Legal Alert: DOL Proposes Short-Term Relief for and then Prohibition of Many Cross-Collateralization Agreements for IRAs and ERISA Plans

On May 24, 2013, the U.S. Department of Labor (DOL) proposed to amend ERISA Prohibited Transaction Class Exemption 80-26 (PTE 80-26) to allow an indemnity, security interest or other cross-collateralization agreement with a financial institution involving an individual retirement account (IRA), or an employee benefit plan subject to the prohibited transaction rules of ERISA or the Internal Revenue Code (IRC), but only on a retrospective and temporary basis. Under the proposed amendment, this relief would expire six months after publication of a final amendment in the Federal Register.

Background -

It is common practice for the account opening documentation for brokerage, futures, options and similar accounts to provide in effect that, in the event a liability arising in the account (e.g., a trading loss, fee or tax) exceeds its assets, that liability may be satisfied from “related” accounts maintained at that financial institution.

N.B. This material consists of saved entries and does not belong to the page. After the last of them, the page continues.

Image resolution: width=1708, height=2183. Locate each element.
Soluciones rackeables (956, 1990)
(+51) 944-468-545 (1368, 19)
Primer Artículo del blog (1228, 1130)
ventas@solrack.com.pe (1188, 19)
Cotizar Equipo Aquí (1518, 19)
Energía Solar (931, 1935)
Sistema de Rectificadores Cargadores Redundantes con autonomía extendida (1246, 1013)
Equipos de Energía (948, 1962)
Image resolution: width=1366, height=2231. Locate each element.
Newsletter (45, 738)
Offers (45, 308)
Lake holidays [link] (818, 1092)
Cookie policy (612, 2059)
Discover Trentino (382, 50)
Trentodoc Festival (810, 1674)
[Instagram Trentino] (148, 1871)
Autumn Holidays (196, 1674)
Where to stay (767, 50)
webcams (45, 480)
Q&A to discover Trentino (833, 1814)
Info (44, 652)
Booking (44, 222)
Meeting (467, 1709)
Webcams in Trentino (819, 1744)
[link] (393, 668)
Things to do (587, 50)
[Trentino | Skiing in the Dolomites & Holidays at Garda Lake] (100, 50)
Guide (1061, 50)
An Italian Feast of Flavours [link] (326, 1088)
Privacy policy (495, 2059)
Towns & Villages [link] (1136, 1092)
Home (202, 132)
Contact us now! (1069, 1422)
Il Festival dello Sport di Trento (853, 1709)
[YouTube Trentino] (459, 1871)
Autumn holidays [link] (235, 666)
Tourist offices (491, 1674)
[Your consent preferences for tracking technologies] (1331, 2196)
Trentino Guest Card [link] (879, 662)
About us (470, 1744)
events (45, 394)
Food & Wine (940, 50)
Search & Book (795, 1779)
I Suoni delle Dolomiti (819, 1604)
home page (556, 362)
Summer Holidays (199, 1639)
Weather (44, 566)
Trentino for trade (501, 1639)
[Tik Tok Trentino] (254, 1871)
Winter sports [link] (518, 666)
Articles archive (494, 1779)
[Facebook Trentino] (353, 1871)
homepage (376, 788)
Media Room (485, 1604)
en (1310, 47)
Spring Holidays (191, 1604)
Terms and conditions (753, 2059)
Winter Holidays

In advisory opinions issued in 2009 and 2011, DOL concluded, generally, that such a cross-collateralization agreement committing non-IRA assets of an IRA owner to cover indebtedness of, or arising from, the IRA to a bank or other financial institution:

- Is an ERISA prohibited transaction–specifically, a prohibited extension of credit from the IRA owner as “disqualified person” to the IRA–for which

- PTE 80-26–the exemption permitting interest-free loans or extensions of credit between a plan and disqualified person/party in interest in certain circumstances–does not provide exemptive relief.

These conclusions were inconsistent with widely held views in the regulated community.